For tail calls the only differences are the use of the `return_call_indirect` in the call, and passing the original `sp` value to the callee:
```
local.get sp
i32.const <frameSize>
i32.add

push arg 0
...
push arg N-1
load PortableEntryPointPtr
dup
load CellIndex (from pe)
return_call_indirect <tableIndex> <sigIndex> (sig is: int32 (sp) arg0... argN-1 int32 (pe))
```
and similarly for indirect managed calls.

## PInvoke

TBD

## Reverse PInvoke

TBD

## Async

TBD

## Interpreter Stubs

There will be stubs involved in both managed code->interpreter and interpreter->managed code calls. For R2R these will be per signature, generated by crossgen2.

### Interpreted -> Managed

The interpreter->managed stub will load the global `$__stack_pointer`, then the method arguments from the interpreter stack, and finally `int32.const 0` for the final pe argument, which will be ignored by managed code (that last part can be omitted, if we pass this via a wasm global instead), and then call the managed method.

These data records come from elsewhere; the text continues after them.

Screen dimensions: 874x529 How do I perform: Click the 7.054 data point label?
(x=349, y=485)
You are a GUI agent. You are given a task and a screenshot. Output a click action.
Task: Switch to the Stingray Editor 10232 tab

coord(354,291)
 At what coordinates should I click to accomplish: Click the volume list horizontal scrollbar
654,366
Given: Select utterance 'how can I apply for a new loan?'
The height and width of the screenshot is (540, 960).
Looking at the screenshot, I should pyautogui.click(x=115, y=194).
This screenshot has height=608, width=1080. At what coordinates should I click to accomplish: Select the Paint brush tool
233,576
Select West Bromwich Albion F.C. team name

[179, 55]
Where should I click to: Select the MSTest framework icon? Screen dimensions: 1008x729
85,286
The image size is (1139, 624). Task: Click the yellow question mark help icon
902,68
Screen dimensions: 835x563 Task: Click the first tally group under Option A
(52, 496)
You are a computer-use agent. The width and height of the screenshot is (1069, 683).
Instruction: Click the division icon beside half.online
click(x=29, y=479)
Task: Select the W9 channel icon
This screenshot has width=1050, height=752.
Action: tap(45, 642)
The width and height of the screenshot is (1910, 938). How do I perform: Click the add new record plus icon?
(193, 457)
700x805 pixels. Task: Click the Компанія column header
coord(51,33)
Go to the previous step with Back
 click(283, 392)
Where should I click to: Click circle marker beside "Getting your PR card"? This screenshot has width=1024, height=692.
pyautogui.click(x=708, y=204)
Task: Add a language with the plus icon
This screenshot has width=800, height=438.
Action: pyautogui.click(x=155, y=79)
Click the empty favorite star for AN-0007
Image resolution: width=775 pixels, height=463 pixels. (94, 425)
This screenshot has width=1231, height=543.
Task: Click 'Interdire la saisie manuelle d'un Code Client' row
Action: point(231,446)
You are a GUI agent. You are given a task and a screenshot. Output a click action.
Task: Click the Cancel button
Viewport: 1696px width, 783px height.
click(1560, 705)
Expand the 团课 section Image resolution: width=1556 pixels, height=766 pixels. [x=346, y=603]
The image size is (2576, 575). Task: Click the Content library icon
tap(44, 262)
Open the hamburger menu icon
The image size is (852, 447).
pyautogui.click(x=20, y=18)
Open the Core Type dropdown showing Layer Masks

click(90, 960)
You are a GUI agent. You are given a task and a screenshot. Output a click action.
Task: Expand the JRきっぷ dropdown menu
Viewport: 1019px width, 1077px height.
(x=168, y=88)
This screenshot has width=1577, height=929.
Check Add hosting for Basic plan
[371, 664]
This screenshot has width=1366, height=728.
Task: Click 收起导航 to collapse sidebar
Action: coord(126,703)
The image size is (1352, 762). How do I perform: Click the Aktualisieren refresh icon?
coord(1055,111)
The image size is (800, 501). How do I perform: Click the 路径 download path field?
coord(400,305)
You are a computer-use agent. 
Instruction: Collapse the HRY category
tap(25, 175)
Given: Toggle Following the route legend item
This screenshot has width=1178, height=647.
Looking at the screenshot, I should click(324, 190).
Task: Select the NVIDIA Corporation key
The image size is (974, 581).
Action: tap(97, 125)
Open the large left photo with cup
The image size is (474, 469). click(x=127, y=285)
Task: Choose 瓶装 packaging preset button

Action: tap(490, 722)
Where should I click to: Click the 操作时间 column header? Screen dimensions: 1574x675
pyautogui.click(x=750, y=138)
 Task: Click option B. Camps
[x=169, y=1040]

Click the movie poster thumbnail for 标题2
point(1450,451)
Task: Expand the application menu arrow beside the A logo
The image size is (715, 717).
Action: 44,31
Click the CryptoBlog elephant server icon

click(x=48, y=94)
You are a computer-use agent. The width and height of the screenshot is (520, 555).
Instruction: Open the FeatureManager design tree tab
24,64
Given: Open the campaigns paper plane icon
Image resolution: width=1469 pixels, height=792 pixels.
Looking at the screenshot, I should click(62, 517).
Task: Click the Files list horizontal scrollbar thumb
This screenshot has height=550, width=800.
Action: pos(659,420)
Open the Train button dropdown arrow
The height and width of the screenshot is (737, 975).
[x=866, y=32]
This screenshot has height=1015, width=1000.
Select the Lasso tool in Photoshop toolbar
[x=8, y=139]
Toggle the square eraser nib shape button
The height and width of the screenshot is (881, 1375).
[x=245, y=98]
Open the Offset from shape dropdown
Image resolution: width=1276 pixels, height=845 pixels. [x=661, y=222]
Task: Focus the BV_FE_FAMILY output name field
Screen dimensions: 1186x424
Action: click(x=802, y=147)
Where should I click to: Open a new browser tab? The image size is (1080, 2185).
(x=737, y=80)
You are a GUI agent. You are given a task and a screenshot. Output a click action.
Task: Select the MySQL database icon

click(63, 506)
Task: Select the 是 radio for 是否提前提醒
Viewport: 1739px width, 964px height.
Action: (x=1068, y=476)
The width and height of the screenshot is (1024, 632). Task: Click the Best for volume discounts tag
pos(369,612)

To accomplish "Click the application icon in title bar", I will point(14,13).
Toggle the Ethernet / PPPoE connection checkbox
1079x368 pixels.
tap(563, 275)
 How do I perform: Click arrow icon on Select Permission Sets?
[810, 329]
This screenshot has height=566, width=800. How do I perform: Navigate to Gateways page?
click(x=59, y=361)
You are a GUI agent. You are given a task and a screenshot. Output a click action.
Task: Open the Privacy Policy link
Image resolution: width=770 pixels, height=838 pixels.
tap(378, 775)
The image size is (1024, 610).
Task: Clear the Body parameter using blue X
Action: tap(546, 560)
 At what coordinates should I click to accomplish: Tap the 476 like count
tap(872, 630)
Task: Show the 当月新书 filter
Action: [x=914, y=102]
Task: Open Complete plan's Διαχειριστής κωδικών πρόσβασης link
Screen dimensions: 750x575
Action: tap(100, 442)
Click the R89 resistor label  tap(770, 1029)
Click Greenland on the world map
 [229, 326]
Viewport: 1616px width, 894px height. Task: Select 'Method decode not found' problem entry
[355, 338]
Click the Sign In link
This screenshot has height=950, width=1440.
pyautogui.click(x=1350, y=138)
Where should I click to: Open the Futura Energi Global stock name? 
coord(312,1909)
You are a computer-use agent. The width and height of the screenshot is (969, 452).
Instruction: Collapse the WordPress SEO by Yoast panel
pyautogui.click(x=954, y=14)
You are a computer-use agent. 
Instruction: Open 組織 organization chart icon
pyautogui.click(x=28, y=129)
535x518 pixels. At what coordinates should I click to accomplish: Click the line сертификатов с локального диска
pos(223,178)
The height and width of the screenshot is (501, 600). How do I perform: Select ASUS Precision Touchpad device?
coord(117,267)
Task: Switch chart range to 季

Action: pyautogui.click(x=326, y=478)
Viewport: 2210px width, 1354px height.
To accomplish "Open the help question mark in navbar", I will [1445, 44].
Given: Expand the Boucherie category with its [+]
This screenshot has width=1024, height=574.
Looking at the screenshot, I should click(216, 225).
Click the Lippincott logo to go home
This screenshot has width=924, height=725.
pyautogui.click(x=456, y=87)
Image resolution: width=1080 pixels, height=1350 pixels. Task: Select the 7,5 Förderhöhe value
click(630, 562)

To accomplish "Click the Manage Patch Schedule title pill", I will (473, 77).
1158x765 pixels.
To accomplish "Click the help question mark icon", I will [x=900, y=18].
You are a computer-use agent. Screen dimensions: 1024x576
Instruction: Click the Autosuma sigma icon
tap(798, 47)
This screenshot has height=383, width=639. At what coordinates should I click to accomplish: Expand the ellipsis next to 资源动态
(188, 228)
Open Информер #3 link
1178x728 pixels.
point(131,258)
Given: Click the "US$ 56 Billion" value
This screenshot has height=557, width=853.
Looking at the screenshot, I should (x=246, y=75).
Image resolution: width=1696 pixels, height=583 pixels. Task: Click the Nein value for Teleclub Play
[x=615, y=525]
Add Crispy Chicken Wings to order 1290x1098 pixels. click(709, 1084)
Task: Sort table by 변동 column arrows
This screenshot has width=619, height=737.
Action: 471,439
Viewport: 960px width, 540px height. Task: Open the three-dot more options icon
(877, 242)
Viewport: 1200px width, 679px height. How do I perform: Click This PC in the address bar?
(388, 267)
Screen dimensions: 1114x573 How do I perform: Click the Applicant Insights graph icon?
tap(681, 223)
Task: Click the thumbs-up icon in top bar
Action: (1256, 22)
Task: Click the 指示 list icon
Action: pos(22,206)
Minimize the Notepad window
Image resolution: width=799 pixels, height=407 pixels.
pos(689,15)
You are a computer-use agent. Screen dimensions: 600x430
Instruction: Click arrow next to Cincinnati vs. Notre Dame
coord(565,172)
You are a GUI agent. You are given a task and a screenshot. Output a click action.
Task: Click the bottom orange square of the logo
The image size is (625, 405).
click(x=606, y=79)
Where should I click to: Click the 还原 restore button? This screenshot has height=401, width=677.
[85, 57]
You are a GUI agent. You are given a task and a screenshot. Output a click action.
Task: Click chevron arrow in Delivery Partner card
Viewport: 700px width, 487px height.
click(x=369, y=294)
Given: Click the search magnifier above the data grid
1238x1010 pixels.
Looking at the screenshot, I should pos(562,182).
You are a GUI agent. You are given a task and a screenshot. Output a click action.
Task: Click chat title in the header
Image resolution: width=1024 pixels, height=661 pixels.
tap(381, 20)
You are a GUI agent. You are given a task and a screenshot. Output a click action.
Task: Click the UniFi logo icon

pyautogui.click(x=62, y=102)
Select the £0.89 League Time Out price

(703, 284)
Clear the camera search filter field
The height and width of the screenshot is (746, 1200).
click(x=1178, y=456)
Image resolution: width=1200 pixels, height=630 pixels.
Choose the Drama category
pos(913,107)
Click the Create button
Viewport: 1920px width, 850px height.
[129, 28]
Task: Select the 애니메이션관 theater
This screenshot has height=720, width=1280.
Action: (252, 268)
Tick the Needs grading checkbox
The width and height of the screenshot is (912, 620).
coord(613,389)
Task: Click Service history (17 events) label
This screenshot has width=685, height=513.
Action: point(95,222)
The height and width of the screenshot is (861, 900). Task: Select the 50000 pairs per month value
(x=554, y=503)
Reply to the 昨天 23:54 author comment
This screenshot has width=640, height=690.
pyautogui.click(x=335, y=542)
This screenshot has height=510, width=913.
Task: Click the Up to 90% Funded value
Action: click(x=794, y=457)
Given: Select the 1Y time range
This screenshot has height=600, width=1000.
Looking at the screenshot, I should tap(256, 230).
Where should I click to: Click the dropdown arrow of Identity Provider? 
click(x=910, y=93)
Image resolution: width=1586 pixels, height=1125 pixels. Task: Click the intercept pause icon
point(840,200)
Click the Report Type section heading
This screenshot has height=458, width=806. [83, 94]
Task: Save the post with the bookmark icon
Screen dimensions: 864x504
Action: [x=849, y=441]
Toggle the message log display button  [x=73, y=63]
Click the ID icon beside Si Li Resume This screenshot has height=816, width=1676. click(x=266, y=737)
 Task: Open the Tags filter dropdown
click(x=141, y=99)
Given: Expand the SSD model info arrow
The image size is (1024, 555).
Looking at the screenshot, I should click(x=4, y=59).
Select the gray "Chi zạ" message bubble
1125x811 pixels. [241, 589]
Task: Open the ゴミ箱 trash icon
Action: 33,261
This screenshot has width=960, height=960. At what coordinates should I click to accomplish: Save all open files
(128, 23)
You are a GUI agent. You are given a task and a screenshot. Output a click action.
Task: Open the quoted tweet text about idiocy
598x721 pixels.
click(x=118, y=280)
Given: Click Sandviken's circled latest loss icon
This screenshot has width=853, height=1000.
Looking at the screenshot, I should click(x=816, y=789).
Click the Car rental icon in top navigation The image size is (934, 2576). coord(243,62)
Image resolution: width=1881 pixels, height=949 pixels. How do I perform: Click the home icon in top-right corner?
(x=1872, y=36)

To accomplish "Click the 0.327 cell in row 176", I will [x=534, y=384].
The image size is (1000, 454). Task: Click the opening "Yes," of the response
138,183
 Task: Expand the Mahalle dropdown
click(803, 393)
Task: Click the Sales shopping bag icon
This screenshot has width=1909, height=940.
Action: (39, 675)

On return the global `$__stack_pointer` is reset to the value it had on stub entry.

### Managed->Interpreted

This stub will be passed the current managed `sp` and must store it into the global `$__stack_pointer`. The interpreter stack (see above) will be extended with a new `InterpMethodContextFrame` frame, and arguments will be moved from Wasm locals to the frame. The `pe` argument will then be used to invoke the interpreter on the proper IL method body.